Au moins 14 personnes ont été tuées, mercredi 4 juin, dans un bombardement d’un camp de déplacés au Darfour, une région de l’ouest du Soudan au cœur de violents combats entre l’armée régulière et les paramilitaires, a affirmé un groupe de secouristes, accusant les paramilitaires.
« Les Forces de soutien rapide ont bombardé à l’artillerie lourde un marché et des habitations dans le camp d’Abou Chouk, tuant 14 personnes et blessant plusieurs autres », selon une cellule d’urgence locale, l’un des nombreux groupes de volontaires qui fournissent une aide à la population depuis le début de la guerre en avril 2023. Ce camp, qui abrite des dizaines de milliers de personnes ayant fui la guerre, est situé à la périphérie d’El-Fasher, capitale du Darfour-Nord assiégée par les paramilitaires depuis plus d’un an.
Un avion-cargo a par ailleurs été bombardé mercredi, peu après son atterrissage, à l’aéroport de Nyala, capitale du Darfour du Sud, ont rapporté à l’Agence France-Presse (AFP) plusieurs témoins. Ni l’armée, menée par le général Abdel Fattah Al-Bourhane, dirigeant de facto du pays depuis le coup d’Etat de 2021, ni les Forces de soutien rapide (FSR) de son ex-adjoint, le général Mohammed Hamdan Daglo, n’ont donné d’informations concernant des frappes à Nyala.
« A 5 h 30 du matin, j’ai vu un avion-cargo atterrir sur la piste », a déclaré à l’AFP un témoin habitant près de l’aéroport de Nyala, ville contrôlée par les FSR, engagées depuis avril 2023 dans un conflit sanglant contre l’armée soudanaise. « Une demi-heure plus tard, j’ai entendu des explosions et vu de la fumée s’élever », a-t-il poursuivi. Ce témoignage a été confirmé à l’AFP par deux autres habitants de la région. D’autres témoins ont rapporté avoir entendu des explosions retentir dans plusieurs parties de la ville pendant environ une heure.
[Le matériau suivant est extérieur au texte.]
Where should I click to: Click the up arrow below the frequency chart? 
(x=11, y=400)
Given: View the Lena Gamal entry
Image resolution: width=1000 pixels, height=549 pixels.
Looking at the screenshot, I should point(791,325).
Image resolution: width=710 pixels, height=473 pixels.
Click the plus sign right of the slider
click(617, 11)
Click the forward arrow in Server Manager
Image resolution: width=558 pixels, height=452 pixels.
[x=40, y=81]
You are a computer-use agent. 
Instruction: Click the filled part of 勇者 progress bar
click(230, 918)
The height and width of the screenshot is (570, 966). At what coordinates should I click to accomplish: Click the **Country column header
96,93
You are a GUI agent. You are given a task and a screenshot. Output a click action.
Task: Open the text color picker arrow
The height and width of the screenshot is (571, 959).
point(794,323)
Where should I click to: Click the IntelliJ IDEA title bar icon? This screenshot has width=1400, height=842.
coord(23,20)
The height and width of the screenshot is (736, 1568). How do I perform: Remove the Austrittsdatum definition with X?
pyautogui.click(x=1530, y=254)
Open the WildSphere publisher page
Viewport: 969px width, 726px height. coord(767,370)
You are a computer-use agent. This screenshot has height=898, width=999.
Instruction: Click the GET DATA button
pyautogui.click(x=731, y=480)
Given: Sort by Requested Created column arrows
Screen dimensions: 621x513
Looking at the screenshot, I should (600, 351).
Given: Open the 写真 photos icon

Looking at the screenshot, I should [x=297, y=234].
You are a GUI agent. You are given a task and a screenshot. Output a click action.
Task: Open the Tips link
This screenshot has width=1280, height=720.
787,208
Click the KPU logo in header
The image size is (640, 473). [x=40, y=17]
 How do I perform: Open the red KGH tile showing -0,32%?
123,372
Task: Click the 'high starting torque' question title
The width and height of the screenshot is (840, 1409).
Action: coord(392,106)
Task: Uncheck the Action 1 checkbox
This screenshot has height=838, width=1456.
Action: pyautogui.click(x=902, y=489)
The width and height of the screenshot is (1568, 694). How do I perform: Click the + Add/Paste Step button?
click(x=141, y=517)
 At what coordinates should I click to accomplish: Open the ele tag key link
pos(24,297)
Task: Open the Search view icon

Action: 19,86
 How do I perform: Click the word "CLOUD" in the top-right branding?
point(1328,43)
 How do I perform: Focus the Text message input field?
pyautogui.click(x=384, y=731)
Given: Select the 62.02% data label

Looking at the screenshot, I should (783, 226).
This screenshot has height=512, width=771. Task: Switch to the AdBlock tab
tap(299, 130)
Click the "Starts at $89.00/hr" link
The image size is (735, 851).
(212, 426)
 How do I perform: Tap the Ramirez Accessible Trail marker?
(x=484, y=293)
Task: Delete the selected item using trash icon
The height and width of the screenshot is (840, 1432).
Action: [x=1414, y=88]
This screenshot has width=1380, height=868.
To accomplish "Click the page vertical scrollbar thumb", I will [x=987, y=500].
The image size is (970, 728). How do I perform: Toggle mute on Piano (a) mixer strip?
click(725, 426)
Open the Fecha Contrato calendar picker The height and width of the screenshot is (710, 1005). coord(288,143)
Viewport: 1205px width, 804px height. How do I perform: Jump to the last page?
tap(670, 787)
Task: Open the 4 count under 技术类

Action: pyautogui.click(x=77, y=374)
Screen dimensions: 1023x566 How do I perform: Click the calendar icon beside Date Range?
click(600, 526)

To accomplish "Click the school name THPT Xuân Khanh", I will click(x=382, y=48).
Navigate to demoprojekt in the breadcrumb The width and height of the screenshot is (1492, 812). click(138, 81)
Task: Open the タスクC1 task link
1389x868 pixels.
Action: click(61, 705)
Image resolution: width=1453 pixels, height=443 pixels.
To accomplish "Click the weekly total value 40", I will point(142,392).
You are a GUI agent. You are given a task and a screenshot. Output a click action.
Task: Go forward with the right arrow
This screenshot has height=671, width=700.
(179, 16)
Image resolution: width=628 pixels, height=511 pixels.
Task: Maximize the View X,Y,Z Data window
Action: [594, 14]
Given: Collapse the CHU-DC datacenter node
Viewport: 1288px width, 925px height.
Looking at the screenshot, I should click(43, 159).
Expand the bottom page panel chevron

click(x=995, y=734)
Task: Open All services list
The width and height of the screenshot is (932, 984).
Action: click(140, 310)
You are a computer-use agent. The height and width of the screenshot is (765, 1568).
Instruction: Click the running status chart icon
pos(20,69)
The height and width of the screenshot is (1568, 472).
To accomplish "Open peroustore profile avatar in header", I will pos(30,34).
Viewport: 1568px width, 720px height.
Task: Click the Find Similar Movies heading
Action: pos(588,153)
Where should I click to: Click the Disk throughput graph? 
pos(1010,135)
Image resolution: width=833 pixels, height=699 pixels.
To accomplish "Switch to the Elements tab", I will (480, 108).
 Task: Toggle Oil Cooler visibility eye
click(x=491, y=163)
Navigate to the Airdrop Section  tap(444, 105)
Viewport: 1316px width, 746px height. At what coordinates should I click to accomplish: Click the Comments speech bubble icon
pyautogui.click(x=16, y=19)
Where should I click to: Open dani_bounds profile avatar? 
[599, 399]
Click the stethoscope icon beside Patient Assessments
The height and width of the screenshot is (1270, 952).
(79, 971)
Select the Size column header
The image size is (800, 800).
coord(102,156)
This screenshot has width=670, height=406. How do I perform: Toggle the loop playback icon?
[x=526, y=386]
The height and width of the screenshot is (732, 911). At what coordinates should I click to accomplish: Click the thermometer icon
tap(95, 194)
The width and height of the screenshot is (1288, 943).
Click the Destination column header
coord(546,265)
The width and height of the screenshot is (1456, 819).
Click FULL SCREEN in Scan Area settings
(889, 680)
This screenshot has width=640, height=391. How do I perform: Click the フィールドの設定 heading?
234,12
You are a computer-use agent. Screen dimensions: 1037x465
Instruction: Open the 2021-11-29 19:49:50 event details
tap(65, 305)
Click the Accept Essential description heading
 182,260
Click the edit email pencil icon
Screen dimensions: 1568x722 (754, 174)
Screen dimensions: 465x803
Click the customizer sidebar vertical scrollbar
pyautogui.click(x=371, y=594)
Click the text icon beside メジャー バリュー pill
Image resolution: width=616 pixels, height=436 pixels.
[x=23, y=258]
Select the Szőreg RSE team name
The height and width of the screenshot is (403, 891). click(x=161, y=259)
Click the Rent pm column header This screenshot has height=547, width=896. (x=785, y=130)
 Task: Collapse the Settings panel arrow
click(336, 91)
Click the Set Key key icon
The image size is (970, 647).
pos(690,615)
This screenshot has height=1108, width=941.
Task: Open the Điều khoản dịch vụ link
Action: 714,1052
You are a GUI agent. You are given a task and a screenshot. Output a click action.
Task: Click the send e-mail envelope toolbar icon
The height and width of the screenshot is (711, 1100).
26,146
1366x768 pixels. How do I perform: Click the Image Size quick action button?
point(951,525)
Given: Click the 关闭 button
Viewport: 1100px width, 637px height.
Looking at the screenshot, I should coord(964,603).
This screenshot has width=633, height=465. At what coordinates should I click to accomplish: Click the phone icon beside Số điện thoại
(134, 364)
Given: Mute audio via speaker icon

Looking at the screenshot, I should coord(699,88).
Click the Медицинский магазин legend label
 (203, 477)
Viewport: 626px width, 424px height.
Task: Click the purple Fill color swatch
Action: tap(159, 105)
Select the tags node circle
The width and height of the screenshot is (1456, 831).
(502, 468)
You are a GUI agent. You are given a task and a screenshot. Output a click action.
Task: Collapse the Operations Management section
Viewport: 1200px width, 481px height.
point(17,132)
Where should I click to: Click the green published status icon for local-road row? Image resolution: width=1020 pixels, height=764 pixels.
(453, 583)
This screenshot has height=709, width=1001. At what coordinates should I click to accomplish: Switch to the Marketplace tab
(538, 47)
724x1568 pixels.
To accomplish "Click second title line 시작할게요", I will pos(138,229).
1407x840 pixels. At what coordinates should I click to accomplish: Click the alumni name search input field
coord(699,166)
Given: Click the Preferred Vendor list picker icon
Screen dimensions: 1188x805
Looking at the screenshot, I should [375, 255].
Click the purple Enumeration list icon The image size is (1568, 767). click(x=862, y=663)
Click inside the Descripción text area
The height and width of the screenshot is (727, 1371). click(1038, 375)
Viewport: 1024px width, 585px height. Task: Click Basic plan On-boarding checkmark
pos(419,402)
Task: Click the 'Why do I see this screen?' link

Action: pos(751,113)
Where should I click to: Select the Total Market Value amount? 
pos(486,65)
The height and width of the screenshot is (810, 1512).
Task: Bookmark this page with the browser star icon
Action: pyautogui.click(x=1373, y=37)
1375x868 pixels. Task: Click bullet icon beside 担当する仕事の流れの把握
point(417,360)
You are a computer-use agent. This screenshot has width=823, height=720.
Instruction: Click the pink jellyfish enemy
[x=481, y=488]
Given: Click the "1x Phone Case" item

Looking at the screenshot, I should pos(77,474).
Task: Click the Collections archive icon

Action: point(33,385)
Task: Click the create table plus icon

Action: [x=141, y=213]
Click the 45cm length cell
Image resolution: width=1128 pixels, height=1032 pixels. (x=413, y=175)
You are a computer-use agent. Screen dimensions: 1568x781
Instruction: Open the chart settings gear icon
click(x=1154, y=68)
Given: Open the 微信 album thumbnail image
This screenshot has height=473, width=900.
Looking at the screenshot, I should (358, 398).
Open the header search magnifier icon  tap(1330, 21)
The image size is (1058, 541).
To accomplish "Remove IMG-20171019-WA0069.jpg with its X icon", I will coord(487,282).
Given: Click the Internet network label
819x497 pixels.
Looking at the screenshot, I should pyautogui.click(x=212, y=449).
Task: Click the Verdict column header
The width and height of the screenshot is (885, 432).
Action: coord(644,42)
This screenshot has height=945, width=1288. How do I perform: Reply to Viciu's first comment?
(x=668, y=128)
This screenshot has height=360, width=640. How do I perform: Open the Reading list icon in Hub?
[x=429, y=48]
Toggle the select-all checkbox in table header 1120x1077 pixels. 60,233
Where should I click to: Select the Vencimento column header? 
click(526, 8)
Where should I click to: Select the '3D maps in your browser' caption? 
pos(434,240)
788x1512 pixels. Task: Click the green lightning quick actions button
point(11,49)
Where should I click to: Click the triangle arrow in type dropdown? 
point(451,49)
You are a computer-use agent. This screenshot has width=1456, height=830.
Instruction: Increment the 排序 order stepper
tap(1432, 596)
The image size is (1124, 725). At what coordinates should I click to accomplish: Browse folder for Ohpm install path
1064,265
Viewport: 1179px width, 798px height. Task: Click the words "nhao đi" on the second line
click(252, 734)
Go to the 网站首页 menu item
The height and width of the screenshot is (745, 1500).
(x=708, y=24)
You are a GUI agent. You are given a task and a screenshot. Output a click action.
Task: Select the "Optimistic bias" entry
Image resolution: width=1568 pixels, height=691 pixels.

Des frappes « indiscriminées »
Ces dernières semaines, les frappes aériennes se sont multipliées au-dessus de la plus grande ville du Darfour, visant en particulier son aéroport, bastion stratégique des paramilitaires. Début mai, un avion-cargo venu ravitailler les troupes des FSR y avait déjà essuyé des tirs à l’atterrissage, selon une source militaire.
Dans un rapport publié mercredi, Human Rights Watch (HRW) dénonce les frappes aériennes « indiscriminées » des troupes du général Al-Bourhane contre des quartiers résidentiels et commerciaux de Nyala entre novembre 2024 et février 2025. Selon l’ONG, ces attaques ont tué de nombreux civils, y compris des femmes et des enfants, et provoqué des déplacements massifs de population. HRW affirme que le 3 février, l’armée a largué cinq bombes non guidées sur des zones densément peuplées. Selon Médecins sans frontières, au moins 32 personnes ont été tuées ce jour-là.
L’ONG Armed Conflict Location & Event Data (Acled), spécialisée dans la collecte de données dans les zones de conflit, a recensé « 41 jours de frappes aériennes à Nyala, dont plusieurs frappes par jour », entre décembre 2024 et février 2025, selon le rapport de HRW. Des images satellites analysées par Humanitarian Research Lab (HLR) de l’université Yale ont récemment montré la présence de six drones de fabrication chinoise dans l’aéroport de Nyala, « capables de surveillance et de frappes à longue portée », selon HLR.
Ravagé par la guerre, la famine et le regain du choléra, le Soudan est aujourd’hui morcelé : l’armée contrôle le nord, l’est et le centre du pays, tandis que les FSR tiennent certaines parties du Sud et la quasi-totalité du Darfour, une région vaste comme la France. La guerre a fait des dizaines de milliers de morts, des millions de déplacés et provoqué « la plus grande crise humanitaire actuelle », selon l’ONU.
Le gouvernement soudanais accuse régulièrement les Emirats arabes unis d’armer les FSR. Abou Dhabi a toujours nié toute implication malgré plusieurs rapports d’experts de l’ONU et d’organisations internationales. Les paramilitaires, eux, accusent leur adversaire de bénéficier du soutien de l’Egypte, ce que Le Caire a également démenti par le passé.